TCU condena verba indevida a tribunal

Auditoria de contas aponta irregularidade na aplicação de recurso destinado ao auxílio-moradia dos magistrados do TRT-Pernambuco

FÁBIO FABRINI / BRASÍLIA, O Estado de S.Paulo

22 de fevereiro de 2012 | 03h02

O Tribunal de Contas da União (TCU) constatou pagamentos ilegais de auxílio-moradia a magistrados do Tribunal Regional do Trabalho (TRT) da 6.ª Região, em Pernambuco. Auditoria recém-concluída mostra que, ao calcular parcelas supostamente devidas do benefício, a corte descumpriu a lei que fixa os critérios para incidência de juros e correção monetária, inflando os valores.

Pago em 2010 e 2011 aos magistrados, o passivo do auxílio-moradia refere-se ao período de setembro de 1994 a dezembro de 1997. Conforme relatório do TCU, apreciado este mês em plenário, a Lei 11.960, de 2009, determina a aplicação dos índices oficiais da caderneta de poupança. O TRT, contudo, baseou-se em ato administrativo do Conselho Superior da Justiça do Trabalho (CSJT), que permite cálculo menos conservador.

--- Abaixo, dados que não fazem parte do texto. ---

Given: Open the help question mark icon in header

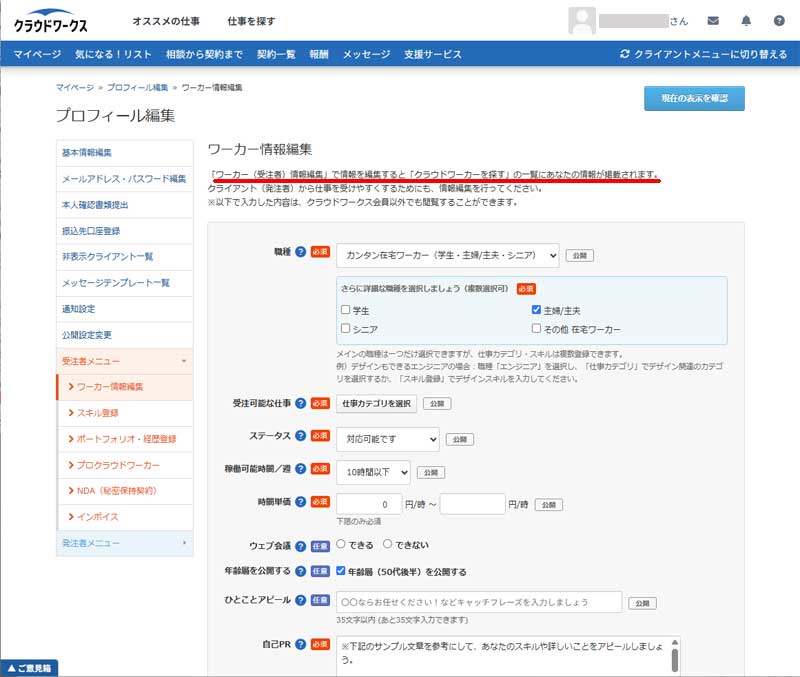Looking at the screenshot, I should [779, 20].
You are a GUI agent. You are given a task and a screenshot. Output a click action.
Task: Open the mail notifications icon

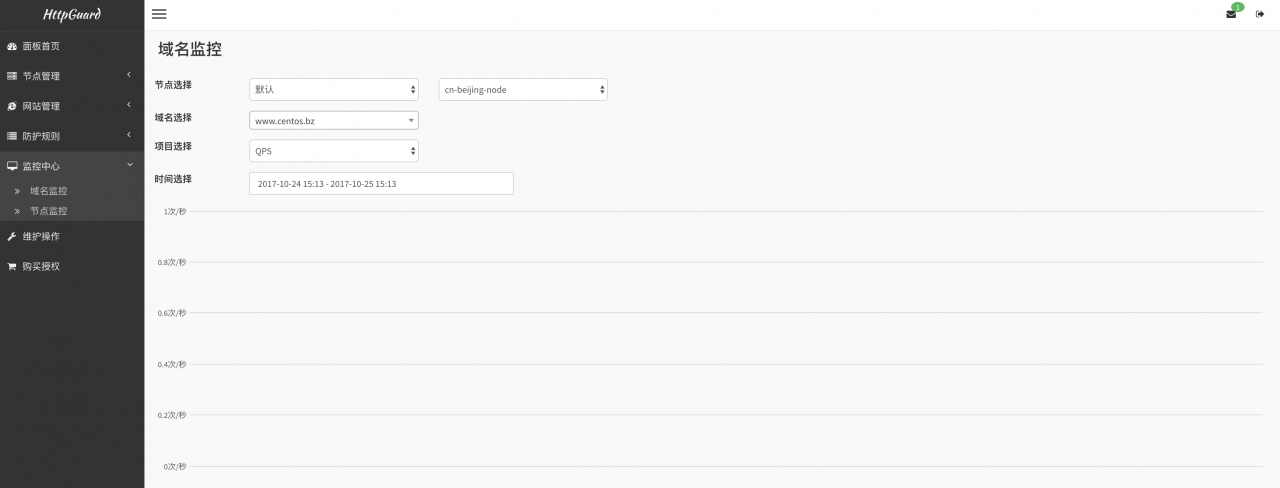pos(1231,14)
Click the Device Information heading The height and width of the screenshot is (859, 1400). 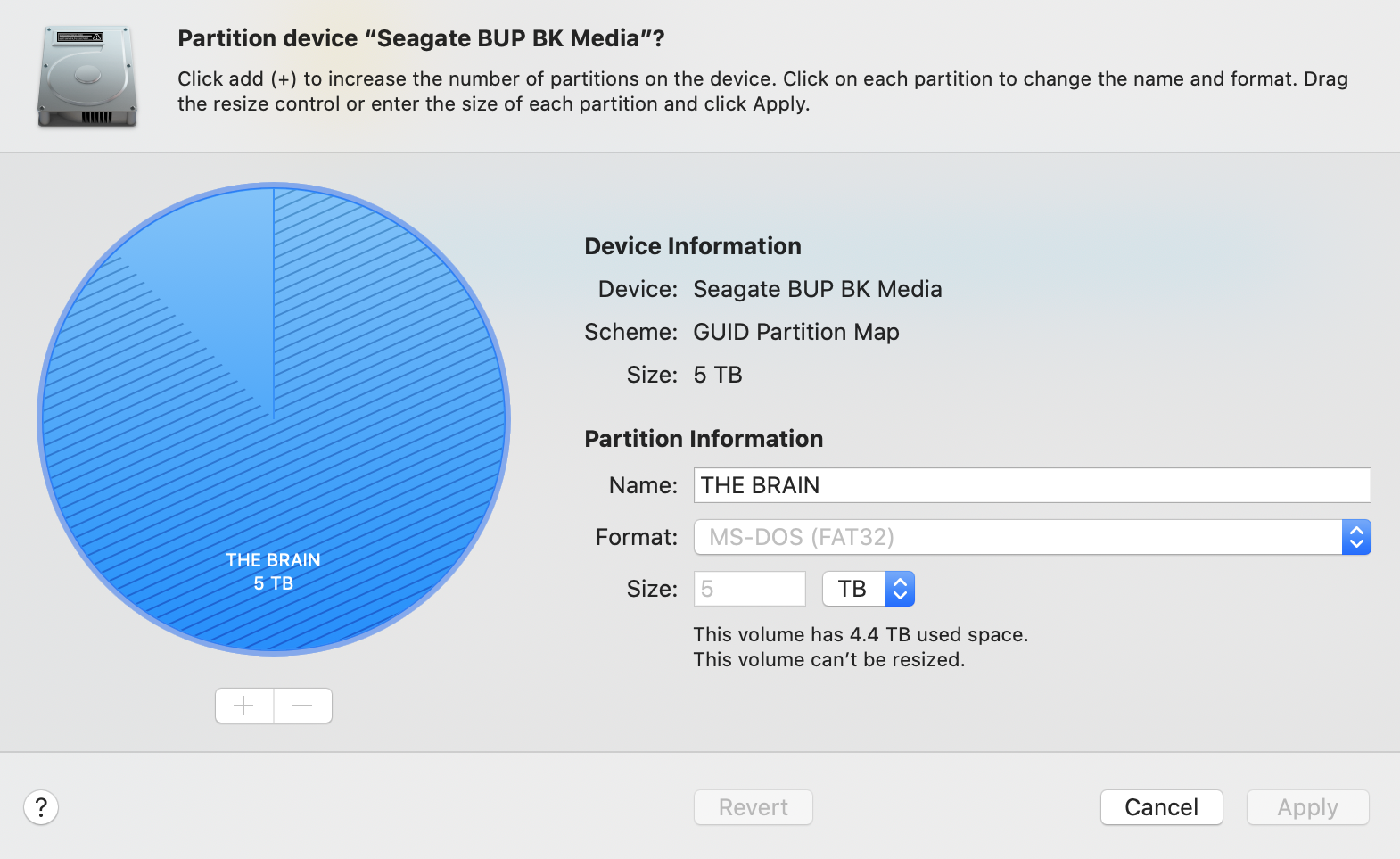693,246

A corte atualizou os débitos pela variação da Unidade Fiscal de Referência (Ufir) entre setembro de 1994 e setembro de 2000 e, a partir daí, pela variação do Índice Nacional de Preços ao Consumidor (INPC).

Crescimento. Os juros mensais aplicados foram de 1% entre de setembro de 1994 a julho de 2001; e de 0,5% depois disso. "Essa ilegalidade resultou em prejuízos ao erário", ressalta o TCU.

A auditoria não detalha os valores pagos a mais e nem o número de beneficiados. Entretanto, o Portal da Transparência do TRT mostra que, conforme o mês, os magistrados chegaram a dobrar seus vencimentos em 2010 e 2011. Os contracheques foram engordados pela chamadas "vantagens eventuais", que, pelo critério do Judiciário, incluem o auxílio-moradia.

No dois anos avaliados pelo TCU, houve ao menos 34 situações em que desembargadores do TRT pernambucano dobraram ou quase dobraram seus salários graças a esses extras. Em fevereiro de 2011, um deles, com remuneração de R$ 24,1 mil, obteve R$ 36,5 mil em vantagens, alcançando R$ 60,6 mil.

O mesmo vale para os titulares de varas. Em abril do mesmo ano, o TRT pagou a um deles R$ 60,2 mil, sendo R$ 22,9 mil de salário e R$ 37,3 mil em vantagens. O órgão não informa os nomes dos beneficiados, tampouco detalha, caso a caso, quais são os "extras" pagos.

Defesa. Ouvido pelo TCU, o TRT pernambucano argumentou que os critérios de cálculo foram determinados pelo Conselho Superior da Justiça do Trabalho, cujas decisões têm efeito vinculante sobre as instâncias inferiores, ou seja, devem, obrigatoriamente, ser cumpridas.

Durante a instrução do processo no TCU, o TRT informou que decidiu, por medida cautelar, recalcular os valores, bem como a devida compensação. Em acórdão aprovado este mês, a corte de contas recomenda que essa decisão seja mantida para corrigir as irregularidades. Além disso, determina a oitiva do conselho, dos beneficiados com os pagamentos e suas entidades de classe, a exemplo da Associação Nacional dos Magistrados da Justiça do Trabalho (Anamatra).

Em seu voto, o relator do caso no TCU, ministro André Luís de Carvalho, disse ser necessário investigar se o modelo de cálculo empregado no TRT está sendo, eventualmente, usado por outros órgãos, o que ficará a cargo dos auditores. Recentemente, o TRT do Rio de Janeiro também foi alvo de polêmica por causa de investigação da Polícia Federal sobre suposta lavagem de dinheiro envolvendo um servidor.